Namun begitu, aku tetap ber-facebook-ria hingga bertahun-tahun. Aku pun mulai merubah identitas statusku dengan mencoba menulis panjang, menceritakan apa yang aku alami. Bukan status tidak penting yang dulu aku sering update saat masih labil.

Komentar di statusku yang panjang, yang mengatakan bahwa aku punya bakat sebagai cerpenis membuatku termotivaai untuk lebih sering bercerita lewat statusku.
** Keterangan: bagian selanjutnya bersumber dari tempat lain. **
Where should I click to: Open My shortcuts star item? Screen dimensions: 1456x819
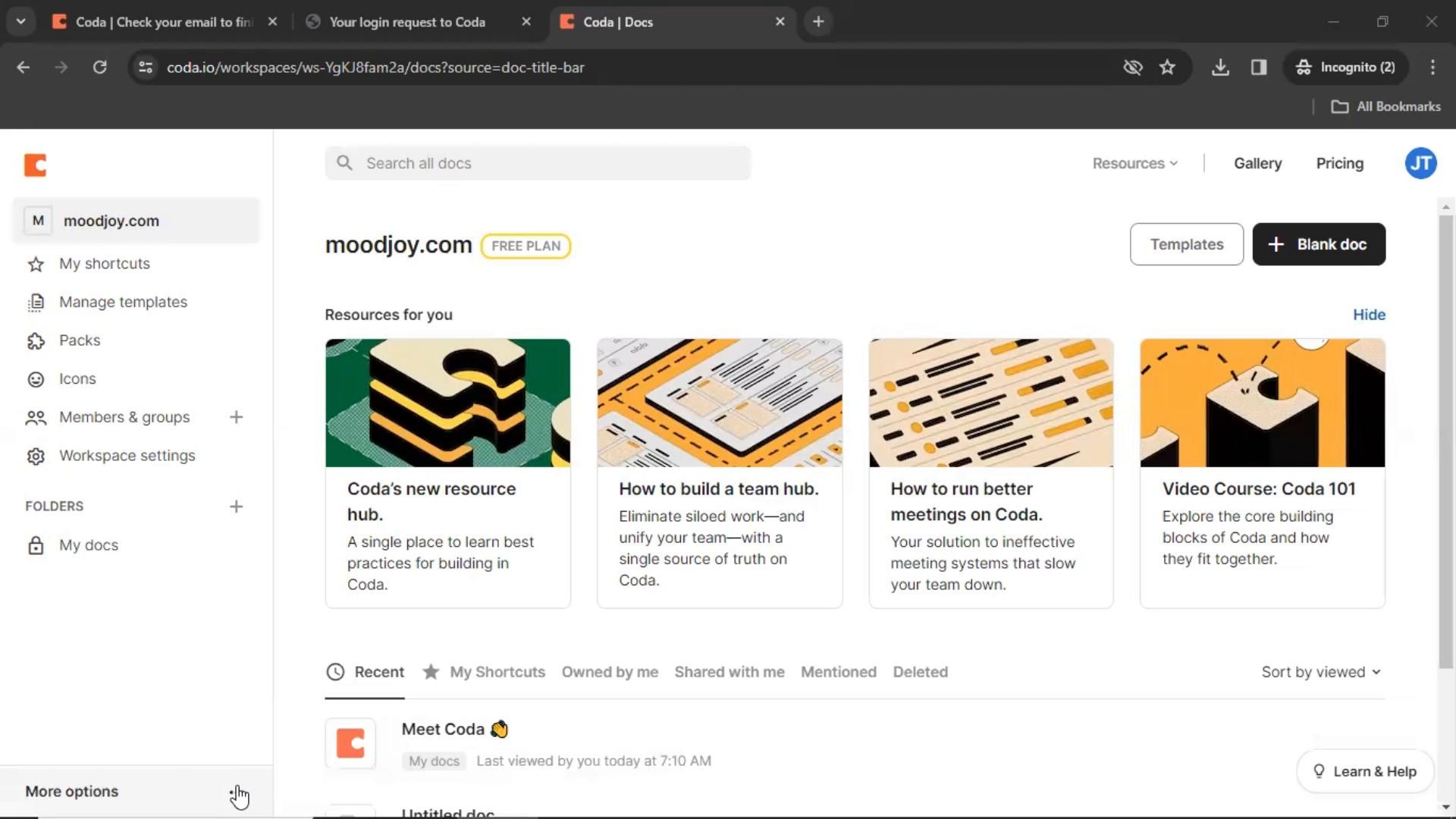tap(104, 264)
Namun, kesalahan mungkin telah kubuat. Pernah aku membuat status menceritakan orang lain dengan detail, menceritakan pakaiannya, yang menurutku tidak pantas, lalu mengambil kesimpulan bahwa itu buruk. Seharusnya dia seperti ini dan bla bla bla.

Aku mendapat komentar yang membuatku down, katanya aku ghibah, padahal aku tidak bermaksud demikian. Aku hanya berlatih bercerita dan ingin menyampaikan kebenaran lewat cerita itu.
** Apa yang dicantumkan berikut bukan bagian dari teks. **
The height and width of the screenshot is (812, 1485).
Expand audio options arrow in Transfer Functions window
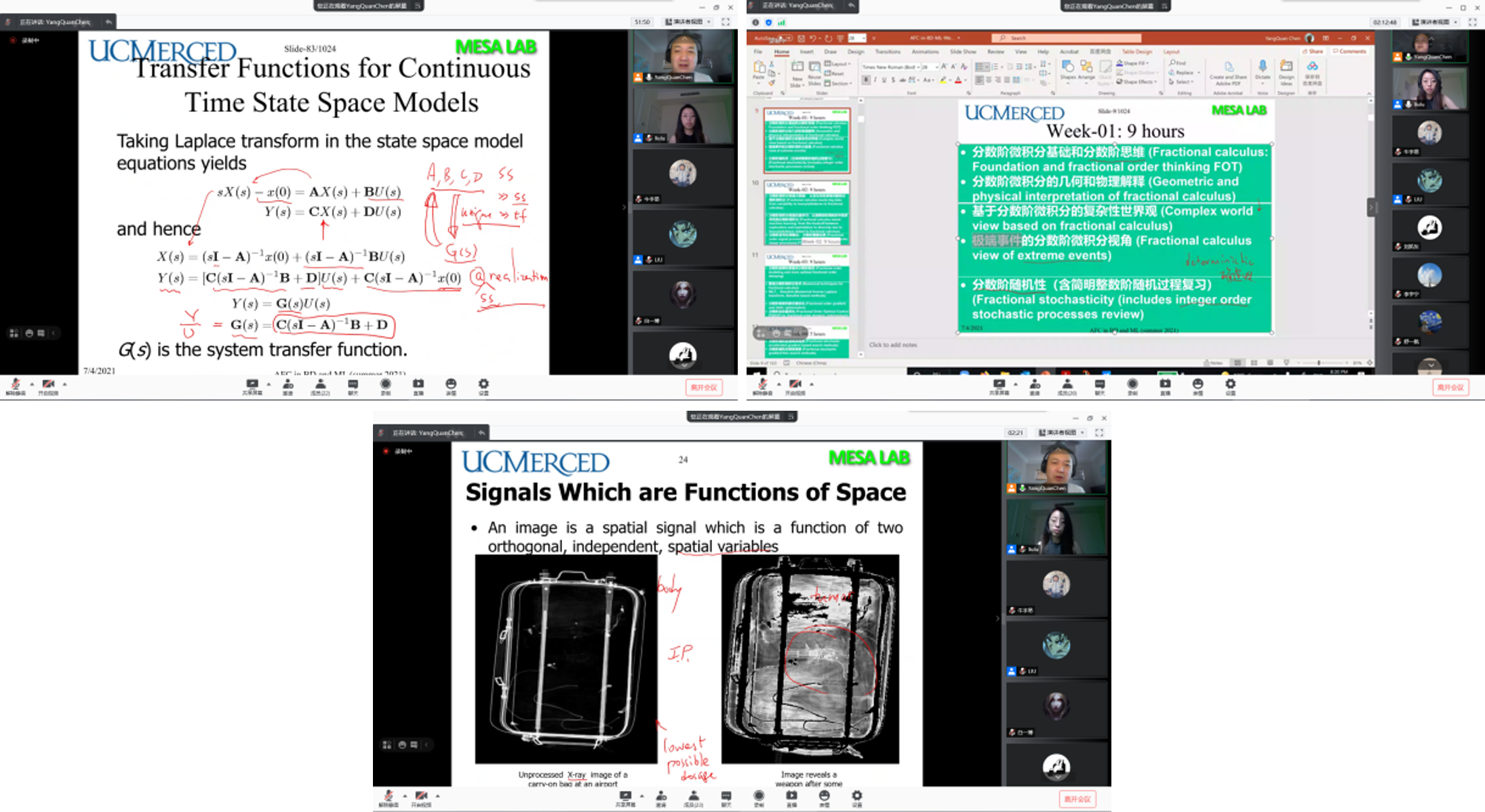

Perdebatan di kolom komentar di statusku itu pun akhirnya membuatku memutiskan untuk menonaktifkan akun Facebookku. Aku kapok membuat cerita. Kapok belajar menulis. Sebelum akhirnya aku sadar, bahwa mungkin memang kesalahanku membuat cerita yang sangat detail tersebut. Rawan untuk membuat orang tersebut tersinggung jika mengetahuinya.

Kejadian itu pun membuatku berpikir. Mungkin memang tidak perlu melanjutkan kesenanganku bercerita. Apa yang seseorang katakan bahwa aku pintar menulis, harus aku lupakan. Aku pun membuat akun Facebook baru, berniat untuk tidak neko-neko dalam meng-update status. Hanya memanfaatkannya sebagai ajang silaturahim bagi teman-teman realku yang terpisah jarak. Hanya mereka yang aku kenal yang menjadi teman Facebookku, tidak akan mengkonfirmasi orang yang tidak aku kenal.

Seiring berjalannya waktu, aku malah menemukan orang-orang dari dunia literasi dari sosial media lain, yaitu WhatsApp (WA). Keakraban di WA berlanjut lagi di Facebook. Hingga akhirnya aku tergoda untuk mengkonfirmasi teman-teman baru, sekalipun belum mengenalnya. Ya, merekalah teman-teman dari dunia literasi.

Semakin banyak berteman dengan mereka, beranda Facebookku penuh dengan postingan-postingan kepenulisan. Sejalan dengan bertambahnya ilmu tentang dunia tulis-menulisku dari grup literasi di WA.

Sampailah pada saat ini. Akun facebookku yang baru, yang dulu aku niatkan untuk sekadar bersilaturahim dengan teman nyata, menjadi akun facebook yang penuh dengan dunia literasi. Postingan tentang literasi, macam-macam grup-grup kepenulisan berbeda nama, dan semakin banyak bertebaran tulisan-tulisan lain.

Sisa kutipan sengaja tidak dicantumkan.